Content warning: sexual content, graphic descriptions of death and gore

When I saw the listing for Gruppo di Nun’s Revolutionary Demonology, I was intrigued. Gruppo di Nun “is a collective of psycho-activists based in Italy, dedicated to organizing forms of covert resistance to heteropatriarchal dogma.” I can get behind that…or so I thought. I’m not certain what I was expecting, but it isn’t what I got. Maybe I was hoping for something more introductory in scope. Maybe an illustrated text, like some others I’ve reviewed from MIT Press. Instead, I received a brick of a book, drenched with footnotes, and a hefty bibliography.

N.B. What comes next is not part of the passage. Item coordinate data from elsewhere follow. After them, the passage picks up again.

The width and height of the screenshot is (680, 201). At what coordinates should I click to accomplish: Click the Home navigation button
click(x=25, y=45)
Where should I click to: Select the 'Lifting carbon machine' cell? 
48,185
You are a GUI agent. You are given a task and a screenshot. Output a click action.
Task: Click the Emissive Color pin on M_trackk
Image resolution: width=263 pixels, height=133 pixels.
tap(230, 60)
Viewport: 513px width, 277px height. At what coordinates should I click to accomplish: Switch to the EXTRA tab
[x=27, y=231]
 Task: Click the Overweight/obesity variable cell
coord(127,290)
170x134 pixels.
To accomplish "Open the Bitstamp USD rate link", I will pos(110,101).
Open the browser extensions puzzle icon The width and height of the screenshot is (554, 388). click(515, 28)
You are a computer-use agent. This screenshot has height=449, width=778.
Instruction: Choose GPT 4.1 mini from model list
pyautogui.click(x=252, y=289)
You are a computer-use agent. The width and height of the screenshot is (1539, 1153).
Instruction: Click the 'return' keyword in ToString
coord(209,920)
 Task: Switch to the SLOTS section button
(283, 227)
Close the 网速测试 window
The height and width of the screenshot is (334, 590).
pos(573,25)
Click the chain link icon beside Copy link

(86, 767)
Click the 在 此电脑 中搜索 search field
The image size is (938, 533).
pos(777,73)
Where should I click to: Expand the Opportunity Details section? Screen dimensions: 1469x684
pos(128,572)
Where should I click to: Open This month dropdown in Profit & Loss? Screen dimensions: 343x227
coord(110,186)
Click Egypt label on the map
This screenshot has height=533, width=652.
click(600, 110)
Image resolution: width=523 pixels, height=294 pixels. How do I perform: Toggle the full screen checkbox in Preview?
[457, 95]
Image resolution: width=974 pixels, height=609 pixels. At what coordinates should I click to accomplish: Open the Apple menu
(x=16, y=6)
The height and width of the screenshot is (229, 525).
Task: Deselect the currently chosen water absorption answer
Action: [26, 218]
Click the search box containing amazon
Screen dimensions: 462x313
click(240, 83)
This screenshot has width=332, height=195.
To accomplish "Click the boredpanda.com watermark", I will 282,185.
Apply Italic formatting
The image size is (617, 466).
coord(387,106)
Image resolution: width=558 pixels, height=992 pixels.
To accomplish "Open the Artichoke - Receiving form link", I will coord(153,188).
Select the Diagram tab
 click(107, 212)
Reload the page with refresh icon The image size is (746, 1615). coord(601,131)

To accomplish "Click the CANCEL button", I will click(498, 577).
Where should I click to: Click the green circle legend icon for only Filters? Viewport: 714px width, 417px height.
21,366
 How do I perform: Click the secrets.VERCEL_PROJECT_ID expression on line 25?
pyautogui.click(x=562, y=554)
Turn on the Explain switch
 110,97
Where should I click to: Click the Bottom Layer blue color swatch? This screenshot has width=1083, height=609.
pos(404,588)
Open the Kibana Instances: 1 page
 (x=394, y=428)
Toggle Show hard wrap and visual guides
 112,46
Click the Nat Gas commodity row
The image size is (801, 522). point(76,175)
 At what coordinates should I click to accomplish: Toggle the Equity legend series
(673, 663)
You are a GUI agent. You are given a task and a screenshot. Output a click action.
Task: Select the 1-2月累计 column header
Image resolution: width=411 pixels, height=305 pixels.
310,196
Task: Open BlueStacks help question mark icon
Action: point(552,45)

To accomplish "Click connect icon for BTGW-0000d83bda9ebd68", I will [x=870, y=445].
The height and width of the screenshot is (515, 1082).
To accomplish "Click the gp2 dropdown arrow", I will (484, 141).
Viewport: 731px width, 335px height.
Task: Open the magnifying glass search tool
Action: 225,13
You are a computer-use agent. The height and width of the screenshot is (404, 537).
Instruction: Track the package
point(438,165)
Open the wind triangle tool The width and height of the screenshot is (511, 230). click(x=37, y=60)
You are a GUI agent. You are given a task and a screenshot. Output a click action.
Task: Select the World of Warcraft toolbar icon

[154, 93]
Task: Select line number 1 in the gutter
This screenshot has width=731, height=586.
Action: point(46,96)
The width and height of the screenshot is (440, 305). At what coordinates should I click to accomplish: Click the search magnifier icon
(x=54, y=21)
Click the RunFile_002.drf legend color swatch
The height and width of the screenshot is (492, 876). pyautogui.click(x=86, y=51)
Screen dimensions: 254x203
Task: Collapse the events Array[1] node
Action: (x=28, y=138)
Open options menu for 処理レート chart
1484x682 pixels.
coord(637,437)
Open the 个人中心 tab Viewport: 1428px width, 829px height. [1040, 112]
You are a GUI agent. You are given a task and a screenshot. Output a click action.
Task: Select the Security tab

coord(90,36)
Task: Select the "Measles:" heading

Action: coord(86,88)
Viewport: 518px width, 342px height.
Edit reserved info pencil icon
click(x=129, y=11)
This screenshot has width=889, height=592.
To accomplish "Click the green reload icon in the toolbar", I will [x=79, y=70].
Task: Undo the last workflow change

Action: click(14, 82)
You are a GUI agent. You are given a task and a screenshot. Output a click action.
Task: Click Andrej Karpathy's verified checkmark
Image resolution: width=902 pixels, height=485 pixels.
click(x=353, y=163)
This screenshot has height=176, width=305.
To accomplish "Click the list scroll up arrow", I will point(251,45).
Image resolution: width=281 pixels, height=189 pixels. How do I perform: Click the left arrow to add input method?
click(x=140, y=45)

This book is far more academic than I expected. My understanding of demonology comes from a mixture of pop culture, White Wolf roleplaying game books, Sumerian mythology, and Christian boogeymen (I was raised in a Christian cult which believes in literal demons and devils). This book isn’t really any of these, although it touches upon them (and many more).

I think that to understand each of the sections of Revolutionary Demonology, close reading is necessary. I suspect that only someone with the appropriate backgrounds will be able to read this quickly. This anthology requires concentration, a good dictionary, and the patience to look up a lot of cited works. I wonder how much of this could be attributed to being a work of translation. This book was originally written in Italian, and I do not know Italian. That being said, fun can still be had by reading pages out of sequence and at random.

I enjoyed, but didn’t quite understand, this rather cyberpunk quotation pulled from “Ritual: Every Worm Trampled is a Star:”

The energetic decay of patriarchal temporal structures takes the form of a gradual and unstoppable feminisation of civilisation. Domesticated femininities turned monstrous haunt the nightmares of the declining West, in the form of rebellious androids, synthetic hormones, and painful initiatory scars adorned with glittering silicon implants.

Other parts I do understand, although I don’t hold them as truths. I enjoyed the poetic conceits of “Stilla Maris:”

We all bear upon our bodies traces of all ancient catastrophes that life went through during evolution. Being born is analogous to our far-distant ancestors’ traumatic origins as lifeforms emerging from the sea, and the penetrative sexual act is a ‘true regression to the ocean.’

Ok, I see what the authors are getting at and it’s an interesting concept.

Other sections of the book read like black metal or death metal lyrics. This is excerpted from “My Son, Do Not Abandon Me:”

The shreds of your disembowelled body continue to writhe in despair on the cross of creation, repeatedly pulsating in their dance of death as the eggs of countless parasites hatch, burrowing into the swellings of your belly.

If you follow the Left Hand Path and want to get deep into its philosophy, this book is for you. If you want to flip through randomly and find interesting little snippets out of context, you might enjoy this too. Just don’t expect light reading.

 

Thank you to MIT Press, a division within Penguin RandomHouse Canada, for a copy of this book in exchange for an honest review.